A search of the Des Plaines River at 1st and Lake Avenue on Wednesday was called off when the rains moved in. Flooding in the forest preserves near the area where Baker claims her son was snatched has made the search even more difficult.
Curry always doubted the boy would be found alive. He said officers are looking for him in Maywood and elsewhere.
“We are not going to stop. We will never stop,” he said.
The toddler disappeared wearing only a long-sleeved blue-striped T-shirt, blue jeans and Nike shoes.
The search has been a desperate race against time.
Because even if Bryeon’s captors didn’t harm him, even if they dropped him off in an isolated area in the forest preserves, the baby wouldn’t have been able to survive on his own.
Having debunked the mother’s initial story of a racially motivated attack, police are left with a mystery.
In a normal news cycle, that mystery would have been national news, especially since this mother’s claims about what happened to her son sound a lot like the racial hoax Susan Smith pulled to cover up the murder of her two young sons in 1994.
In that notorious murder case, Smith claimed she had been carjacked by a black man who drove off with her sons still in the car. The mother went on national news programs pleading her case, only to confess nine days later to intentionally letting her car roll into the lake, drowning her children.
Bryeon’s strange abduction, however, was overshadowed by a national tragedy.
Since two bombs exploded during the Boston Marathon on Monday killing three people, including 8-year-old Martin Richard, and injuring 170 others, local and national media have focused on identifying and capturing the culprits.
Then came the rain.
While the initial search of the Des Plaines River brought together police personnel and equipment from across the western suburbs, by Friday most of those police districts were swamped with flood-related distress calls in their own municipalities.
At Maywood’s own police station, some police officers had to seek refuge in makeshift quarters upstairs after the lower level flooded.
Still, considering the gravity of the situation, the scene at the police station was eerie. There were no visible search crews or even media hordes waiting for the latest tidbit.
That’s what we’ve come to expect, isn’t it?
In recent years, families whose loved ones go missing often organize the community and search every nook and cranny themselves.
Bryeon’s grandmother, Brenda Lloyd, was the lone figure standing at a window on the second-floor landing at the Maywood Police Station on Friday morning. She was glued to the window as if she expected to see her grandson walk up any minute.
Not surprisingly, the family has hired a lawyer and Lloyd did not want to answer any questions then. She did, however, affirm that her grandson has not been found.
Bob Lowery, Senior Executive Director of the Missing Children’s Division, National Center for Missing and Exploited Children, said volunteer search crews are usually organized in the early hours of the disappearance.

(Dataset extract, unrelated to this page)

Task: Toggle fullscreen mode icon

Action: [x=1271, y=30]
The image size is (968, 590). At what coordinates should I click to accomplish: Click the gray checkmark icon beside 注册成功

“As time goes on, the search won’t be as visible as you might think you would see. Sometimes law enforcement knows where to look and may be looking into specific areas. I can tell you there is an intense investigation and search for this child,” Lowery added.
An adult knows exactly what happened to this missing child and why. But it will be difficult getting to the truth if the spotlight goes out.
For instance, also on Friday, police in Boston had the entire city on lock down after one bombing suspect was killed in a battle with police and the other was the subject of a door-to-door manhunt — before being caught.
Such big stories swallow up smaller ones.
But we must not forget 1-year-old Bryeon is missing.
His picture should be in our faces every day until he is found.